Folly Tree Arboretum
Following the trend of once-private paradises now open to the public, Tucker Marder started Folly Tree Arboretum when his father, Charlie Marder, salvaged some of 600 specimen trees he’d helped plant at The Creeks, the legendary estate of late artist Alfonso Osario. Located in Springs, a neighborhood once home to Jackson Pollock, the passion project has blossomed into a cultural archive of trees. Every summer, the younger Marder hosts 2,000 visitors on private tours, pointing out Osage oranges, gargantuan neon cannonballs that roll down a hill leading what Tucker calls, “a subversive existence.” The arboretum’s calendar is funkily robust with an artist-in-residence series and ‘Sniffing Dinners’ wherein guests climb ladders to bask in the scent of a bigleaf magnolia that blooms, very exclusively, for only three days each summer.
The Ladies’ Village Improvement Society
Formerly the headquarters of British soldiers during the Revolutionary War, the Ladies’ Village Improvement Society’s (LVIS) collection of vintage shops houses a new guard of conservationists. Since 1895, LVIS’ 300-plus members have protected the verdant beauty of East Hampton Village, raising funds to tend to 3,500 trees. “When a tree comes down, we hear about it,” notes Olivia Brooks, Chairwoman of the LVIS Tree Committee. Meandering the bucolic streets that branch out from LVIS is to witness the group’s creative fundraising efforts—more than 800 plaques have been memorialized for “artists, writers, grandmothers, and even a dog named ‘Cleopatra,’” says Brooks. In lieu of adopting a tree, support LVIS mission by perusing vintage clothing, furniture, books, and art or bask in the beauty of the property’s sunken stone-walled garden, surrounded by rings of daylilies.

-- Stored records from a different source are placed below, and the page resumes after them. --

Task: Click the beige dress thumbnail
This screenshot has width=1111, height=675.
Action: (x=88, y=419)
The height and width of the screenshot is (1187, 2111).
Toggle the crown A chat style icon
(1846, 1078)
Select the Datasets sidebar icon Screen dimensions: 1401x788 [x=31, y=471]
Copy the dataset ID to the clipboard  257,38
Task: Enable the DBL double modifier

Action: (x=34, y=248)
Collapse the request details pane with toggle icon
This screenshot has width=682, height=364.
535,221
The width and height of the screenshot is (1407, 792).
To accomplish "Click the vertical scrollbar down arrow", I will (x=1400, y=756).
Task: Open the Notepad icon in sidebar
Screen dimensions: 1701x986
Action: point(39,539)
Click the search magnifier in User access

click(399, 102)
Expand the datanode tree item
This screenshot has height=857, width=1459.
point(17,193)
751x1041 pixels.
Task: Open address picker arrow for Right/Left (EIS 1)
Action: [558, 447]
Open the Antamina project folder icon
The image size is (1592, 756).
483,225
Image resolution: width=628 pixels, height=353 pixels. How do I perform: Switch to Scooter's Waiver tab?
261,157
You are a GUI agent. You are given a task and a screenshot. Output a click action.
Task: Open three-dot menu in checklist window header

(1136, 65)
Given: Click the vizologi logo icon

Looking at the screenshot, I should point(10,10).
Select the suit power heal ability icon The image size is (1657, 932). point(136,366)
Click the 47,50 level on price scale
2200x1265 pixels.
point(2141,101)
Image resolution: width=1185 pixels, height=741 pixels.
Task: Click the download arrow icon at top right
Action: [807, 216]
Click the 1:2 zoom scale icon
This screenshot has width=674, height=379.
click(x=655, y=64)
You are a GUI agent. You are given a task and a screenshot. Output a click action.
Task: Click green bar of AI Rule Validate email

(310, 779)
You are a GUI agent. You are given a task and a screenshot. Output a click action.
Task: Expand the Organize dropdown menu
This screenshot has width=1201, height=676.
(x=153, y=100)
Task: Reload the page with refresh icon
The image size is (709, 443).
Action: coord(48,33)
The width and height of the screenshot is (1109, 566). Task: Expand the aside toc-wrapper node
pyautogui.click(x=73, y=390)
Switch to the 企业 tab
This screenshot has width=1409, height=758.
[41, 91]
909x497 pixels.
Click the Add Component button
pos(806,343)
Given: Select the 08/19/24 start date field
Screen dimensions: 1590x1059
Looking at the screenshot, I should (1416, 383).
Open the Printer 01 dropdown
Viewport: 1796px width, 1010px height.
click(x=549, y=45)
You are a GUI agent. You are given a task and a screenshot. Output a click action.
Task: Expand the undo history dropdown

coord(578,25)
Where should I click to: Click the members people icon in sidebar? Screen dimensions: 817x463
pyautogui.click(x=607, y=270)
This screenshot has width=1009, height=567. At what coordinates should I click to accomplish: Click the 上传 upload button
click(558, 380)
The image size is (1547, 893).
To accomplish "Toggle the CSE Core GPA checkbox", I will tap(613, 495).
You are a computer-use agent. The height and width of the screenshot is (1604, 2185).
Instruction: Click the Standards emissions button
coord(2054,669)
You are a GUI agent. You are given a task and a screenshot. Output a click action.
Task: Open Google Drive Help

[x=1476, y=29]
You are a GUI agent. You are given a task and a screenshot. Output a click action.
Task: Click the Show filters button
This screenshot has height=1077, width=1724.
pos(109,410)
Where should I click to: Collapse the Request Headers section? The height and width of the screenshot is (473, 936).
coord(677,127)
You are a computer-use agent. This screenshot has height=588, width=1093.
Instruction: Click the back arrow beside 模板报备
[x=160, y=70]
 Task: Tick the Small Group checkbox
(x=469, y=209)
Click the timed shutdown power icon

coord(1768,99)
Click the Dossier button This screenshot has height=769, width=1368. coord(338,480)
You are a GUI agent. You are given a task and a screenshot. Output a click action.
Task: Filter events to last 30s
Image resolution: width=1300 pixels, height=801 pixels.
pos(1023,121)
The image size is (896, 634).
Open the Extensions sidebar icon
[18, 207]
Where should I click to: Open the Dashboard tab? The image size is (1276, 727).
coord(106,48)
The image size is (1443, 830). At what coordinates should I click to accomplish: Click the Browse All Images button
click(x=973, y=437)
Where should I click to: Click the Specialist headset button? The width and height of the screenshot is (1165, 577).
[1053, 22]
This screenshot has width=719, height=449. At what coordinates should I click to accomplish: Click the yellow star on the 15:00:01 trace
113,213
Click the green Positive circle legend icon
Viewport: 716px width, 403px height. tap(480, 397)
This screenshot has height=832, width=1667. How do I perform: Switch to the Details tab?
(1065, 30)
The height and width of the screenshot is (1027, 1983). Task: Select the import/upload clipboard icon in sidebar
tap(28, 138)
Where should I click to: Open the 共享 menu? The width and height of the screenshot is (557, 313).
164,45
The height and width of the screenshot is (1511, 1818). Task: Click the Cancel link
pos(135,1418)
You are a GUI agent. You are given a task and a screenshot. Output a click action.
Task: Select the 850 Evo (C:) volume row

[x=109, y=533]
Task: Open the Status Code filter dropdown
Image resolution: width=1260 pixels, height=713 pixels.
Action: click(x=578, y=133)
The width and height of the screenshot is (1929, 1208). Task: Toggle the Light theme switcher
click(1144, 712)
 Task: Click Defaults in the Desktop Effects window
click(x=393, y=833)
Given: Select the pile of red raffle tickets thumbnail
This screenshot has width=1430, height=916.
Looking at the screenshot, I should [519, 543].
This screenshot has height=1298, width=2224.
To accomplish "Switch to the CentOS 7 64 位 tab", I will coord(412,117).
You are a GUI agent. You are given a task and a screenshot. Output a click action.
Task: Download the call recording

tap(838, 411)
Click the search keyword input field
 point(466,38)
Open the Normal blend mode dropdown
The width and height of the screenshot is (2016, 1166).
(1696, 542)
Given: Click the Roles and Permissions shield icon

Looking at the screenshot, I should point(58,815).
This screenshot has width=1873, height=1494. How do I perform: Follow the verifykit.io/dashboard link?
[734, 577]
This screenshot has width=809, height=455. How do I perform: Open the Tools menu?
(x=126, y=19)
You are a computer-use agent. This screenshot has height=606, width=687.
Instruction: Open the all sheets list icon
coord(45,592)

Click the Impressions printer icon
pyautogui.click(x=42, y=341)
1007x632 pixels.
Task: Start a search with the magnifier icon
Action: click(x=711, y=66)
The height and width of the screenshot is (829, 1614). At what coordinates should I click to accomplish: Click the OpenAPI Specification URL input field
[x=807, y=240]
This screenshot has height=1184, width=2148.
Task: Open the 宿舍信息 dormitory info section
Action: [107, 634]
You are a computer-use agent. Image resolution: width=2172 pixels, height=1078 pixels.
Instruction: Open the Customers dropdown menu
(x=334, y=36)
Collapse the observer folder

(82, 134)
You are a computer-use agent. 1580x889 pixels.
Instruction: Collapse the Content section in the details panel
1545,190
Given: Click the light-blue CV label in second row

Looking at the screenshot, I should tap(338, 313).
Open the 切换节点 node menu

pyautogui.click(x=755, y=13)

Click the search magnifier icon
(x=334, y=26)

Nature’s gifts are abundant on the East End, whether you get your kicks shopping for sumptuous specimen trees at Marders and Whitmores or sipping syrah at Channing Daughter’s Winery, nestled within 100-plus acres of conserved land. Yet, as Marder reminds us—gravitas belying the clowning atmosphere of our earlier interlude—“the best thing for big old trees is just to be left alone.”